BEGIN

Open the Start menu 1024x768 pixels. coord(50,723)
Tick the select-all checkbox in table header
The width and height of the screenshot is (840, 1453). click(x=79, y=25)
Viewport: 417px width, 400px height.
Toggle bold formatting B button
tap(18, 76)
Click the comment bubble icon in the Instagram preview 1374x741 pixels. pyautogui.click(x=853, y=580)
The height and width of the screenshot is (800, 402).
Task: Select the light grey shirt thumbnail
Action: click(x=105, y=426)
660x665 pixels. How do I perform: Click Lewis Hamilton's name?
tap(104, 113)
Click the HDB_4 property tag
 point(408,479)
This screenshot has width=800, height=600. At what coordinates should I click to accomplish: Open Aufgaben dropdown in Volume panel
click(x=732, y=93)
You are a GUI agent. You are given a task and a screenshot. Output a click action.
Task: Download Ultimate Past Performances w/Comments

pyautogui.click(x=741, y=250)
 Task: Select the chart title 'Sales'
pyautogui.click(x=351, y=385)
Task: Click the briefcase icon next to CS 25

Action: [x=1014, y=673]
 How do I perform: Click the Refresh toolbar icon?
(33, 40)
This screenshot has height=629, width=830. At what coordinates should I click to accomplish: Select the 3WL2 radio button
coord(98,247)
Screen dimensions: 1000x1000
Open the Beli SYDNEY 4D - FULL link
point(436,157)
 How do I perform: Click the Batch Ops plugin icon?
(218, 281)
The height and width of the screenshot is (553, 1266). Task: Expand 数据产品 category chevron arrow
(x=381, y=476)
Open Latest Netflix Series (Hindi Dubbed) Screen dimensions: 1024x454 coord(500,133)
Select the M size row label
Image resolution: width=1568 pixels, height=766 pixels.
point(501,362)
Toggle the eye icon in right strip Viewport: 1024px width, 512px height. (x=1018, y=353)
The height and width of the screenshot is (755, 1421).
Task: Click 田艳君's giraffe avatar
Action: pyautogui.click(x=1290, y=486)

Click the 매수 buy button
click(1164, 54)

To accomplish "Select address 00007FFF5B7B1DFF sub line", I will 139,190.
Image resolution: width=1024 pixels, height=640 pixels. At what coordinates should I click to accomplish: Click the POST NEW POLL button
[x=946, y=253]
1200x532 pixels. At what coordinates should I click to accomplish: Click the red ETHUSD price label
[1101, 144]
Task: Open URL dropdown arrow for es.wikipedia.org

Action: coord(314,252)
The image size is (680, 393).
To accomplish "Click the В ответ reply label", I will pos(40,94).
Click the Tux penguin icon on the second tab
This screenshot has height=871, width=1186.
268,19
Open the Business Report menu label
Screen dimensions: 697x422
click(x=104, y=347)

END

Word for word, write out every record in the listing.

Open the Start menu 1024x768 pixels. coord(50,723)
Tick the select-all checkbox in table header
The width and height of the screenshot is (840, 1453). click(x=79, y=25)
Viewport: 417px width, 400px height.
Toggle bold formatting B button
tap(18, 76)
Click the comment bubble icon in the Instagram preview 1374x741 pixels. pyautogui.click(x=853, y=580)
The height and width of the screenshot is (800, 402).
Task: Select the light grey shirt thumbnail
Action: click(x=105, y=426)
660x665 pixels. How do I perform: Click Lewis Hamilton's name?
tap(104, 113)
Click the HDB_4 property tag
 point(408,479)
This screenshot has width=800, height=600. At what coordinates should I click to accomplish: Open Aufgaben dropdown in Volume panel
click(x=732, y=93)
You are a GUI agent. You are given a task and a screenshot. Output a click action.
Task: Download Ultimate Past Performances w/Comments

pyautogui.click(x=741, y=250)
 Task: Select the chart title 'Sales'
pyautogui.click(x=351, y=385)
Task: Click the briefcase icon next to CS 25

Action: [x=1014, y=673]
 How do I perform: Click the Refresh toolbar icon?
(33, 40)
This screenshot has height=629, width=830. At what coordinates should I click to accomplish: Select the 3WL2 radio button
coord(98,247)
Screen dimensions: 1000x1000
Open the Beli SYDNEY 4D - FULL link
point(436,157)
 How do I perform: Click the Batch Ops plugin icon?
(218, 281)
The height and width of the screenshot is (553, 1266). Task: Expand 数据产品 category chevron arrow
(x=381, y=476)
Open Latest Netflix Series (Hindi Dubbed) Screen dimensions: 1024x454 coord(500,133)
Select the M size row label
Image resolution: width=1568 pixels, height=766 pixels.
point(501,362)
Toggle the eye icon in right strip Viewport: 1024px width, 512px height. (x=1018, y=353)
The height and width of the screenshot is (755, 1421).
Task: Click 田艳君's giraffe avatar
Action: pyautogui.click(x=1290, y=486)

Click the 매수 buy button
click(1164, 54)

To accomplish "Select address 00007FFF5B7B1DFF sub line", I will 139,190.
Image resolution: width=1024 pixels, height=640 pixels. At what coordinates should I click to accomplish: Click the POST NEW POLL button
[x=946, y=253]
1200x532 pixels. At what coordinates should I click to accomplish: Click the red ETHUSD price label
[1101, 144]
Task: Open URL dropdown arrow for es.wikipedia.org

Action: coord(314,252)
The image size is (680, 393).
To accomplish "Click the В ответ reply label", I will pos(40,94).
Click the Tux penguin icon on the second tab
This screenshot has height=871, width=1186.
268,19
Open the Business Report menu label
Screen dimensions: 697x422
click(x=104, y=347)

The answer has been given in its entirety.